Core ratios (shorter leg opposite 30°, longer leg opposite 60°, hypotenuse):
- Shorter leg = x
- Longer leg = x√3
- Hypotenuse = 2x
Formulas (in terms of hypotenuse and legs):
- If hypotenuse is given: shorter leg x = \frac{\text{hypotenuse}}{2}
- Longer leg = x√3 = \frac{\text{hypotenuse}}{2}√3
Worked examples from transcript:
- If hypotenuse = 20 cm:
- Shorter leg x = 10 cm
- Longer leg y = 10√3 cm
- If a 30°-60°-90° triangle has shorter leg x and longer leg y, then y = x√3 and hypotenuse = 2x.
Another type of application example:
- Given hypotenuse = 160 m in a kite problem (60° angle):
- Shorter leg (opposite 30°) = 160/2 = 80 m
- Longer leg (opposite 60°) = 80√3 m
- Vertical distance uses the longer leg in the 60° angle setup.

Practical pattern: Use the 3-4-5 family and its multiples for quick checks and constructions.
Example check: If a triangle has sides 9, 40, 41, then $9^2 + 40^2 = 81 + 1600 = 1681 = 41^2$ , so it is a right triangle.
Application strategy for 30°-60°-90° problems:
- Identify the 30° and 60° angles to label the shorter and longer legs.
- Use the ratios: shorter leg : longer leg : hypotenuse = 1 : \sqrt{3} : 2 (in length units).

1) What makes a triangle a "special right triangle"?
2) Why do we only need one side to find the others in these triangles?
3) What are the angle measures in a 45-45-90 triangle?
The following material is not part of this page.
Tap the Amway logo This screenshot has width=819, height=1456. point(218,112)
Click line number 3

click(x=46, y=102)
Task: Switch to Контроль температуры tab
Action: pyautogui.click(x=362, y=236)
How do we know it's isosceles?
4) Where does the \sqrt{2} come from in a 45-45-90 triangle?
5) Why does a 30-60-90 triangle have the ratios it does? Can you explain using an equilateral triangle?

Pythagorean Theorem: $a^2 + b^2 = c^2$
Converse: If $c^2 = a^2 + b^2$ , triangle is right.
45°-45°-90° triangle:
- Hypotenuse: $c = a\sqrt{2} = b\sqrt{2}$
- Legs: $a = \frac{c}{\sqrt{2}} = \frac{c\sqrt{2}}{2}$
30°-60°-90° triangle:
- Shorter leg (opposite 30°): $x$
- Longer leg (opposite 60°): $x\sqrt{3}$
- Hypotenuse: $2x$
- If given hypotenuse $H$ , then shorter leg $x = \frac{H}{2}$ and longer leg $x\sqrt{3} = \frac{H\sqrt{3}}{2}$
Common Pythagorean triples (verification):
- $3^2 + 4^2 = 5^2$
- $5^2 + 12^2 = 13^2$
- $6^2 + 8^2 = 10^2$
- $7^2 + 24^2 = 25^2$
- $8^2 + 15^2 = 17^2$
- $9^2 + 40^2 = 41^2$

Note: Use these relationships to quickly identify right triangles and solve for missing sides in a variety of problems.